Here are extracts from my earlier post on plasticity of the brain.



And the one thing we know about plasticity, which is the capacity to adjust and adapt, is its greatest when the brain is immature, and it is less as the brain becomes more mature.
 
So the messages that come out of that basic principle of brain development is that getting things right the first time is better than trying to fix them later, trying to adapt to something that was not developed in the best way at the time that it was supposed to be developed.


So the sobering message here is that if children don’t have the right experiences during these sensitive periods for the development of a variety of skills, including many cognitive and language capacities, that’s a burden that those kids are going to carry; the sensitive period is over, and it’s going to be harder for them.


Shaywitz 2003:
In fact, in the first few years of life the brain starts to build a network of connections, or synapses. During this time, the infant's brain is setting the building blocks for future learning. These stages of development are sometimes referred to as sensitive periods, when learning is easier. Language development, for example, is acquired much more quickly in the first 5 years of life. 

Basically, that is the gist of my blog posts. If we want to end the reading wars take care of teaching the correct pronunciation of consonants as that is the foundation of phonics. 


Jeffrey Bowers and his gang will not be able to challenge phonics proponents if the sound-symbol skills are taught correctly from the onset.


Early input is paramount as stated by Thorndike in 1913.


The above is what I have explained to Emily Hanford, Pamela Snow, Jennifer Buckingham, Sara Peden as well as many others on Twitter but it appears not to make sense to them.
I can appreciate this coming from Emily Hanford and Jennifer Buckingham as they have never been teachers but surely not from Pamela Snow and Sara Peden.

Here are recent tweets related to the above.

 
@MarcyRickrode Jun 12

I’m a new fan of @ehanford. What a Godsend for children and parents. Let’s change course , be reading warriors and get the job done for children, parents, AND teachers!


There was a photo from an article as follows:

When children begin school, we cannot predict with sufficient accuracy which children will struggle to learn to read without explicit, systematic phonics instruction and which will not. Therefore, the most ethical and prudent action is to provide all children with the most effective teaching methods, based on the best available evidence, thereby accelerating the progress of all children and minimising the likelihood that any child will struggle to learn to read.


I tweeted the following:

No child will struggle to learn to read if the Consonant sounds are taught correctly.
and then let us discuss this.


Emily Hanford then tweeted the following:

This will contribute to many children's struggles, but it's just one piece. There's much more to why kids struggle. And much more that needs to be done to prevent reading failure.

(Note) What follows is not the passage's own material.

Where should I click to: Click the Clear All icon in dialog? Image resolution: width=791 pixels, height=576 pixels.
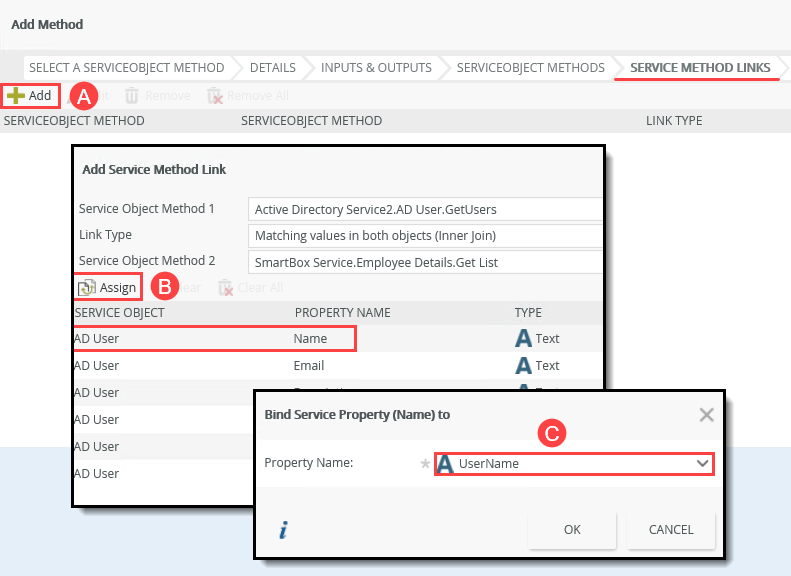click(226, 288)
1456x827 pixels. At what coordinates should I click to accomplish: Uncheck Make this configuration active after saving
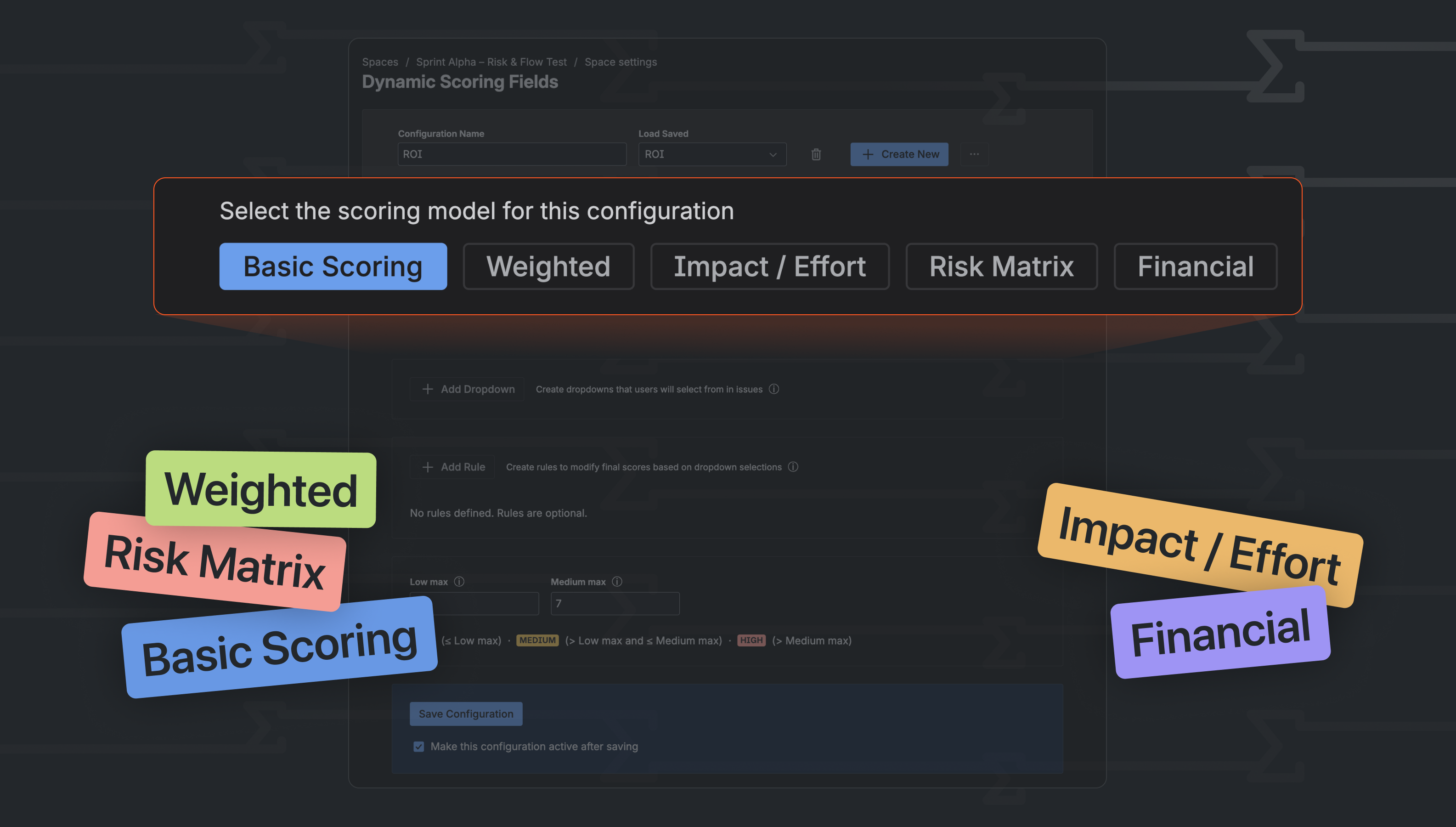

And then comes along Geraldine Carter from Piper Books with the following tweet.


It certainly is only one piece and probably very simplistic to think it is the most important solution. Academics and writers campaigning for evidence-based instruction are inundated with those overblowing one piece of the jigsaw.

AND Pamela Snow liked the tweet without knowing head or tail about what is being discussed.
Is Pamela Snow that naïve or is she working for people with a vested interest who are promoting their products via Amplify.com.


How can we ever end the Reading Wars if educators dig their heads in the ground and refuse to think about hypotheses presented with corroborative evidence. 


I am talking about the foundation and these people are talking about everything else. The foundation is not just one of the pieces, as stated by Geraldine Carter, Emily and Pamela Snow above, but it is the most important piece of learning to read.


Having taught children who were unable to read for 15 years I know the importance of vocabulary, comprehension and fluency. However, none of these matters when the foundation is faulty.